Cancer Blog
By Brian Zimmerman
Begun on July 31, 2021
Email: dyingman1@yahoo.com
My Dying Words
Entry #4a:
October 4, 2021
Here’s a redacted and slightly edited version of my response to an email (on October 4) from someone with concerns about my post concerning what I believe is our responsibility to provide care for family members at any age. I thought it might be helpful to others who had questions or concerns and so am posting it to my blog:
I was very moved by your email as it’s obvious this topic is a sensitive one for you and with very good reason, so I’ll try to respond to give some more of my thoughts that weren’t on the blog:
1. Your amazing sacrifice as a teenager let you experience firsthand what I only witnessed during my 6 years as a home health PT, viz., that caring for someone in your home can be extraordinarily difficult. You obviously have been a kind and generous daughter, but know how much it requires to provide that kind of service. The problem with discussions like mine in the blog is that someone who is oblivious to their familial responsibilities may feel no need to think more about the topic versus someone like you who has a tender heart that wants to be obedient and show love and support to those who need help, like parents, but has experienced how daunting that can be.

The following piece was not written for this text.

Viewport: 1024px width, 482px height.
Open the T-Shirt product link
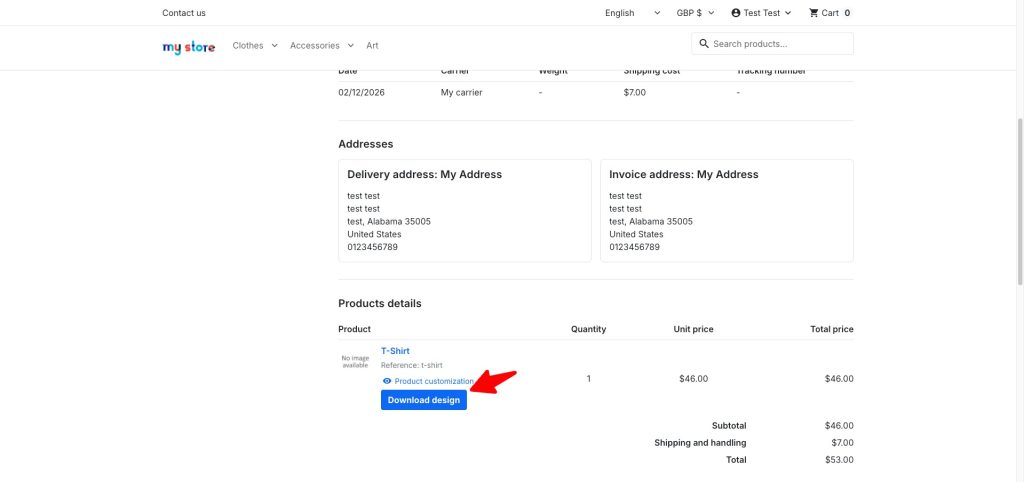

2. I think of the commandments of the Scriptures (this is my personal view, not some church’s doctrine, so take it with a big grain of salt) as embodying at least two things: they are both a standard or benchmark as well as a goal. It usually takes more than just a recognition of the demand that God speaks to you; it might also require planning and work to meet that standard. For instance, in Rom 13:8 Paul states: “Owe no one anything…”. If you take this in a financial sense (and in the context, Paul obviously has more than that in mind), then if you’re someone deeply in debt (I have a friend (who was a financial advisor) who told me she had a husband and wife who owed something like $50,000-$100,00 on credit cards at one point), though you may come to see that being in deeply in debt is not following God’s word, you know that that standard can’t be immediately met. It has to become a goal as well. The point is that this idea to me has a significant bearing on the issue of elder care: before the absolute need arises, now is the time to start discussing the topic. How much care can someone with your health limitations and other family responsibilities (like raising two teenagers) and possibly limited support from other siblings really provide? And, equally important, how much will your husband’s parents want or be willing to cooperate to permit it to be delivered? I’ll come back to that in a second.
3. One of my points in that blog entry was that caring for the elderly demands more than just one person. Most other cultures have structured themselves the way we European descendants have for child care: primarily provided by the family. We European descendants are much more varied in that care: family, private home babysitting, day care centers, etc. So too with elder care, I think a similar situation exists, other cultures have a built in system to provide elder care (I’m speaking in big generalities, but that has been my observation) whereas yours and my culture (Euro descendants) simply don’t. Most of the time it’s not thought of at all until there’s a crisis, like mom fell and is in the hospital but can’t go home because she can’t care for herself, and, oh yeah, she was her husband’s primary caregiver as well, and the children live in another state. You see my point. This goes to the point I made in #2, viz, this care has to become a goal. Those obstacles can’t be overcome just by recognizing the need for care, but trying to understand how that care can be provided, and often when left so late to plan, there aren’t many good options.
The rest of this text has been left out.